Targeting HMGB1 in inflammation

Abstract

High mobility group box 1 (HMGB1), a highly conserved, ubiquitous protein present in the nuclei and cytoplasm of nearly all cell types, is a necessary and sufficient mediator of inflammation during sterile and infection-associated responses. Elevated levels of HMGB1 in serum and tissues occur during sterile tissue injury and during infection, and targeting HMGB1 with antibodies or specific antagonists is protective in established preclinical inflammatory disease models including lethal endotoxemia or sepsis, collagen-induced arthritis, and ischemia-reperfusion induced tissue injury. Future advances in this field will stem from understanding the biological basis for the success of targeting HMGB1 to therapeutic improvement in the treatment of inflammation, infection and ischemia-reperfusion induced injury.

Fig. 1

Strategies targeting HMGB1 in inflammatory diseases. HMGB1 can be actively secreted by innate immune cells in response to exogenous microbial products from infection; or passively released from injured or necrotic cells.
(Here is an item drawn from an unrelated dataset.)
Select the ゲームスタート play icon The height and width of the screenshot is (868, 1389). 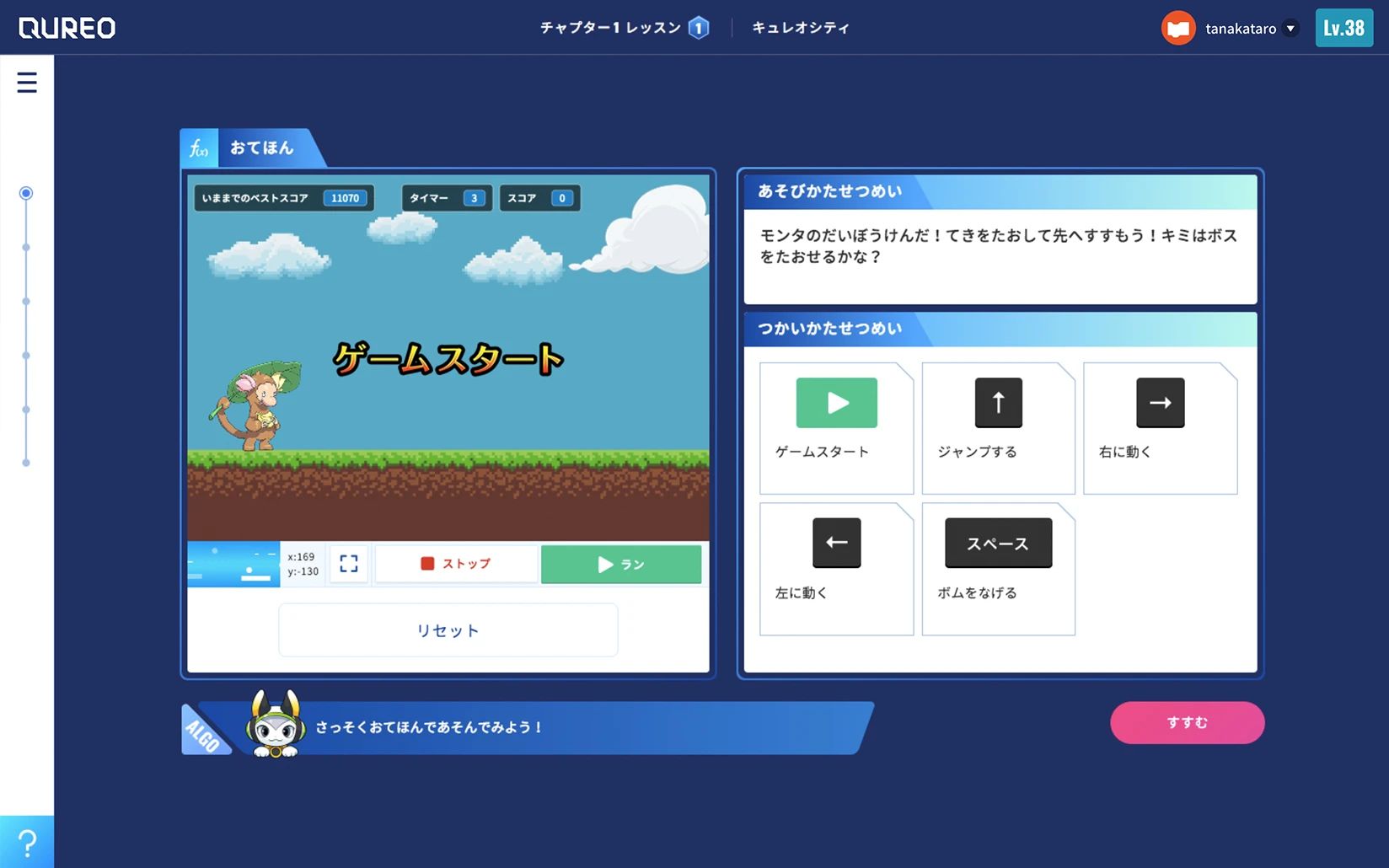tap(835, 402)
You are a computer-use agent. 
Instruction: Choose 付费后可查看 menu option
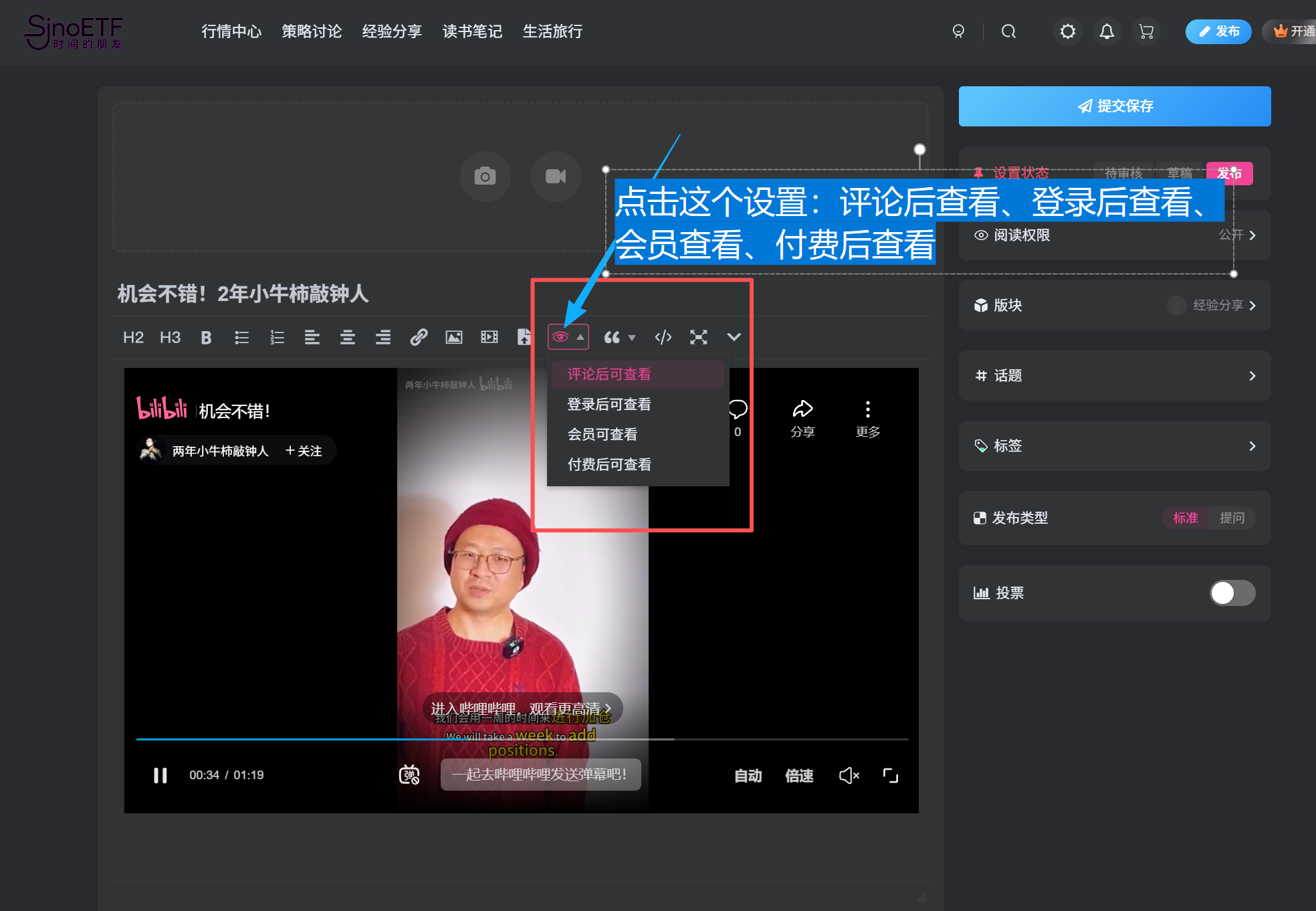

Exogenous HMGB1 can act via receptors (RAGE, TLR2, and TLR4) to stimulate the release of pro-inflammatory cytokines and elicit injurious inflammatory responses. Anti-HMGB1 treatment is beneficial in many preclinical disease models as described in the text by using anti-HMGB1 antibodies, specific HMGB1 antagonist A box, blockade of HMGB1 receptors, or other pharmacological agents partially through targeting HMGB1.